**Consignes:**
(a) Selon le texte sur les dettes d'Annie, quel revenu annuel Annie touche-t-elle dans la restauration ?
(b) Indiquez si chacun des énoncés suivants concorde avec le texte sur les dettes d'Annie : (i) Annie a déménagé trois fois depuis ; (ii) Annie possède une auto ; (iii) Annie a économisé 10 000 $ au fil des ans.
(c) Poursuivez le texte sur les dettes d'Annie après sa dernière phrase.

**Extrait:**
________________________
«Ma conjointe m'a avoué avoir un vieux prêt étudiant datant de près de 10 ans, d'un montant de 6000$ à l'époque, ainsi qu'une vieille dette de 500$ provenant d'une carte de crédit, décrit Pascal. Comme elle a vécu des problèmes lourds par le passé, elle a fui ces dettes.»

Annie a déménagé deux fois depuis, et vit maintenant avec Pascal.

«Ses créanciers ont perdu sa trace, poursuit Pascal. Elle n'a jamais emprunté un seul dollar depuis.»

Annie travaille dans la restauration, où elle touche un revenu annuel d'environ 15 000$.

Au fil des ans, elle a réussi à économiser 10 000 $. «Elle n'a aucun autre actif sauf une télévision», précise son conjoint. «Tout dans notre appartement m'appartient. Elle n'a pas d'auto, de maison. Comment prendre arrangement avec eux sans se faire harceler, menacer?»
________________________
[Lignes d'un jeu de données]

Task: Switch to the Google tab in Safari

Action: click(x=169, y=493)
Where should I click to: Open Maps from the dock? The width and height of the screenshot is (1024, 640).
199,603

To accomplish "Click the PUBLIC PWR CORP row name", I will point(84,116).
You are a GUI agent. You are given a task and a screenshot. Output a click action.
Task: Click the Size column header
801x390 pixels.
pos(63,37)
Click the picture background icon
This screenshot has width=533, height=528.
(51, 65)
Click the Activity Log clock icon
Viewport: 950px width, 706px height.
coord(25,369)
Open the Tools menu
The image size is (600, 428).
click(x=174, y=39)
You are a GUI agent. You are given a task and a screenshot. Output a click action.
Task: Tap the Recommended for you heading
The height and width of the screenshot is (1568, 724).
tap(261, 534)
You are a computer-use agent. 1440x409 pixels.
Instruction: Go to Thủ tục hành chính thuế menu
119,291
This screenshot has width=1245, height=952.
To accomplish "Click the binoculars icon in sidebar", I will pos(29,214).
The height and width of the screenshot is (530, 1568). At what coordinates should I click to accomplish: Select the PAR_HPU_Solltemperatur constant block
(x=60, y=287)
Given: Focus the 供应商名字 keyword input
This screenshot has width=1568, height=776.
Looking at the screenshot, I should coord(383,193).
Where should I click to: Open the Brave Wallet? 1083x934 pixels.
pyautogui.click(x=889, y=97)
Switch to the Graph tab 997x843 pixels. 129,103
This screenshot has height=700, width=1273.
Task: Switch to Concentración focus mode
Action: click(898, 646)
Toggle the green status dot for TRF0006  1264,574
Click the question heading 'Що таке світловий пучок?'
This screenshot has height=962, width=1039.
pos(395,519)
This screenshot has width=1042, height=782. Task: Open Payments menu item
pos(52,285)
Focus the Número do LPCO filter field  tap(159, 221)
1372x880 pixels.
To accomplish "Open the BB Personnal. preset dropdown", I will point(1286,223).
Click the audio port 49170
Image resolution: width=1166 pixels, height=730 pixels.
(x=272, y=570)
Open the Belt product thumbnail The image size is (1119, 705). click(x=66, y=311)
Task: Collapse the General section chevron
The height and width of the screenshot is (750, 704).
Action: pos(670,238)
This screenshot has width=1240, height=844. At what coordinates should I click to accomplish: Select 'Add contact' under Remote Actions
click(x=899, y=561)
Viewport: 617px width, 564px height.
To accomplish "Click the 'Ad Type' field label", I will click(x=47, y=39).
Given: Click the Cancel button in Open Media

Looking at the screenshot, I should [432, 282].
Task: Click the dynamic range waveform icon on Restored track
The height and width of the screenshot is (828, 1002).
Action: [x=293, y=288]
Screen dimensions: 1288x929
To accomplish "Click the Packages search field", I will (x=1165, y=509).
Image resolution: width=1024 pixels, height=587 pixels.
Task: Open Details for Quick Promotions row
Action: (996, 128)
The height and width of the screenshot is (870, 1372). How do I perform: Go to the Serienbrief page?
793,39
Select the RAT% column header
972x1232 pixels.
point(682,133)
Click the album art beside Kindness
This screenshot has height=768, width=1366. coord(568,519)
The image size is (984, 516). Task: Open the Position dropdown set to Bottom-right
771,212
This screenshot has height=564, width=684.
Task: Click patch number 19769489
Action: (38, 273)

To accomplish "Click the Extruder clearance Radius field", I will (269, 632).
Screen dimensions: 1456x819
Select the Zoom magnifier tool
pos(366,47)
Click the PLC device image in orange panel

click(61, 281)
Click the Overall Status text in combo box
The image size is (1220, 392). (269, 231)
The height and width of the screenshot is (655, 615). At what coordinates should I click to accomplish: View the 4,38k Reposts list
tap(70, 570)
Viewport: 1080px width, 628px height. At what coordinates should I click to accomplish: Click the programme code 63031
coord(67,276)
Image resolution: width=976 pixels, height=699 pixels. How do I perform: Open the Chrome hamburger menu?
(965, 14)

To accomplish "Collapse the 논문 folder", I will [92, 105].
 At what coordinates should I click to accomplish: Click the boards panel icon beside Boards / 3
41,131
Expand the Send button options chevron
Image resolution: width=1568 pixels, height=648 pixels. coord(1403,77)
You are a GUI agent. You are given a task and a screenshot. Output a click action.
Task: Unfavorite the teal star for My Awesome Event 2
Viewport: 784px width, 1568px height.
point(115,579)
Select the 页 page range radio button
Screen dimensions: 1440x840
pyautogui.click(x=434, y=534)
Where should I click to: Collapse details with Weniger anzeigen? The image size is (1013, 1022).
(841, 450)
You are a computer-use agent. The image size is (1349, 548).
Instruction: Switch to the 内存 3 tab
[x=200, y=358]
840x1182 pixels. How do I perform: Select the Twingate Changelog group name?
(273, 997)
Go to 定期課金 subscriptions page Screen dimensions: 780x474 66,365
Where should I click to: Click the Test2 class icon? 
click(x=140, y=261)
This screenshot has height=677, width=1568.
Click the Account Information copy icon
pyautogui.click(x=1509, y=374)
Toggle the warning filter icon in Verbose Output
________________________
**Réponses:**
(a) Environ 15 000 $ par année.

(b)
(i) Non : « Annie a déménagé deux fois depuis ».
(ii) Non : « Elle n'a pas d'auto, de maison. »
(iii) Oui : « Au fil des ans, elle a réussi à économiser 10 000 $. »

(c)
Les inquiétudes d'Annie pèsent plus sur sa santé que ses dettes sur ses finances. Elle fait de l'insomnie, craint la saisie. Doit-elle communiquer avec sa banque, déclarer faillite?

La dette d'études

La syndic de faillite Josée Pomerleau, de Lemieux Pomerleau et associés, rappelle d'abord que les prêts étudiants sont garantis par le gouvernement du Québec.

La Banque Nationale n'a reçu aucun paiement d'Annie, dont elle a perdu la trace. L'institution a certainement demandé le remboursement de cette dette à l'Aide financière aux études (AFE) du gouvernement du Québec, sans doute dans l'année qui a suivi la fin des études d'Annie.

La situation d'Annie n'est pas plus confortable pour autant. Lorsque l'AFE rembourse le capital et les intérêts dus à l'institution financière, l'organisme gouvernemental se substitue à celle-ci pour ses droits à l'égard de la créance.

«L'ex-étudiante devient donc une débitrice du gouvernement du Québec», résume notre conseillère.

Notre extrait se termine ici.